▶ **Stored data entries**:
--- START ---

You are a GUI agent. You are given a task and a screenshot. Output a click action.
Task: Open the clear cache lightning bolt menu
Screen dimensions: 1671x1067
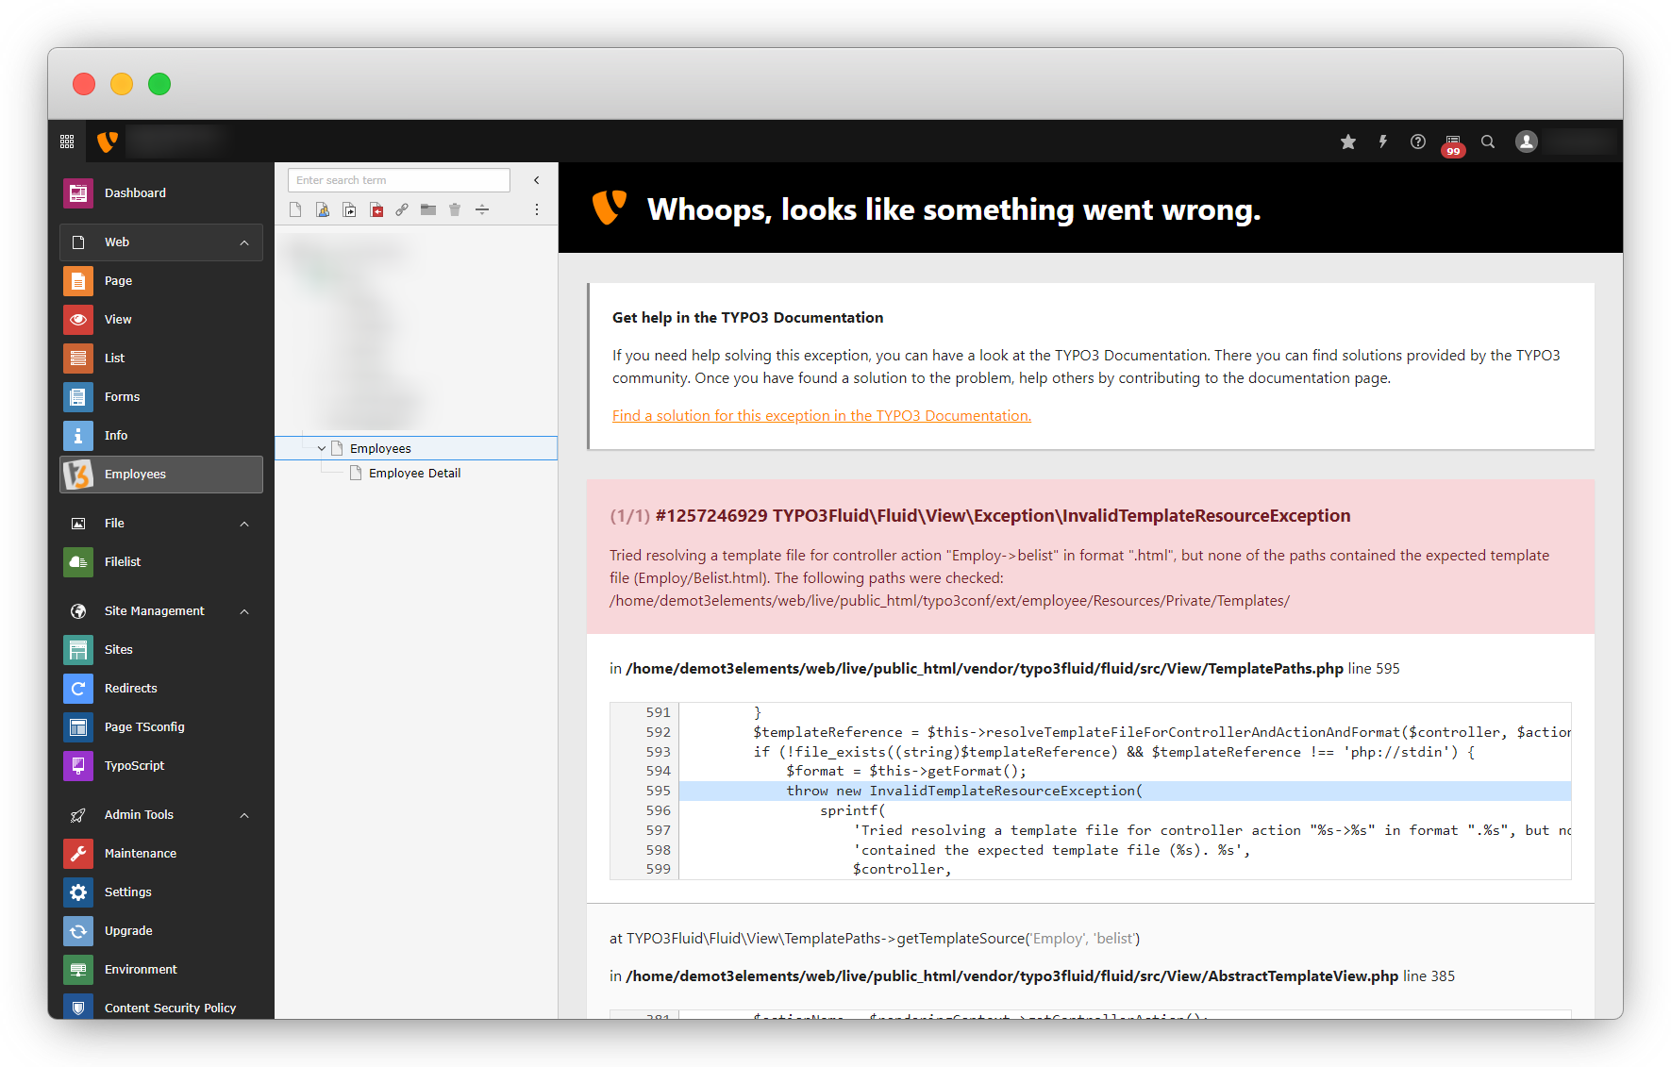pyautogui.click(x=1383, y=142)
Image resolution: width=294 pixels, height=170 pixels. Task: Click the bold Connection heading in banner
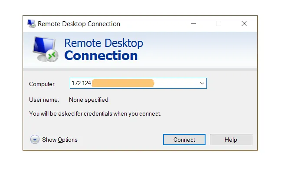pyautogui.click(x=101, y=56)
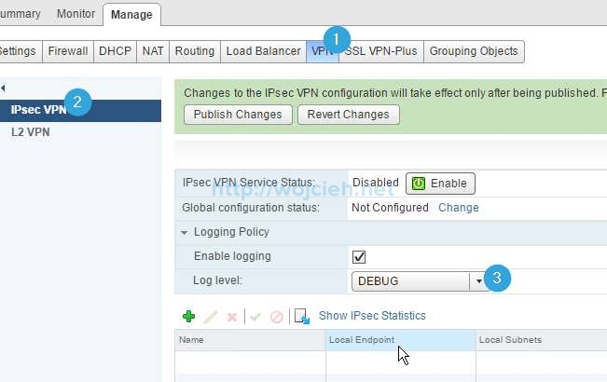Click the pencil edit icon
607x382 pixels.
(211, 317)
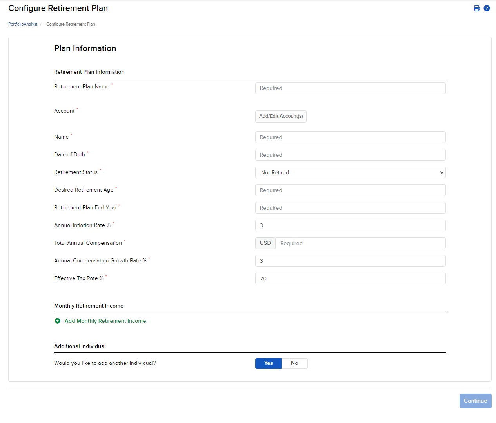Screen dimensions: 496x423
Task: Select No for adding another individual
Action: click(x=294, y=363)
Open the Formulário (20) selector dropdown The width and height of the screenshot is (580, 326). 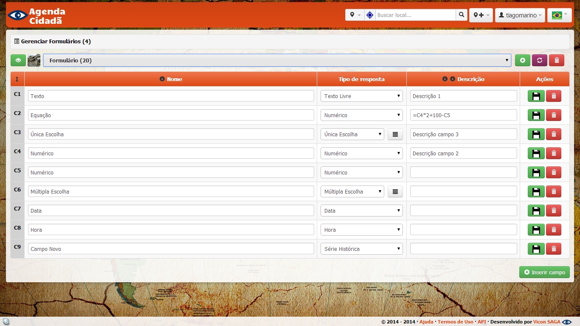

--- END ---

Reproduce the records above exactly, leaving out every picture they contain.

▶ **Task output**:
You are a GUI agent. You are given a task and a screenshot. Output a click action.
Task: Open the clear cache lightning bolt menu
Screen dimensions: 1671x1067
pyautogui.click(x=1383, y=142)
Image resolution: width=294 pixels, height=170 pixels. Task: Click the bold Connection heading in banner
pyautogui.click(x=101, y=56)
Click the pencil edit icon
607x382 pixels.
(211, 317)
Screen dimensions: 496x423
Task: Select No for adding another individual
Action: click(x=294, y=363)
Open the Formulário (20) selector dropdown The width and height of the screenshot is (580, 326). 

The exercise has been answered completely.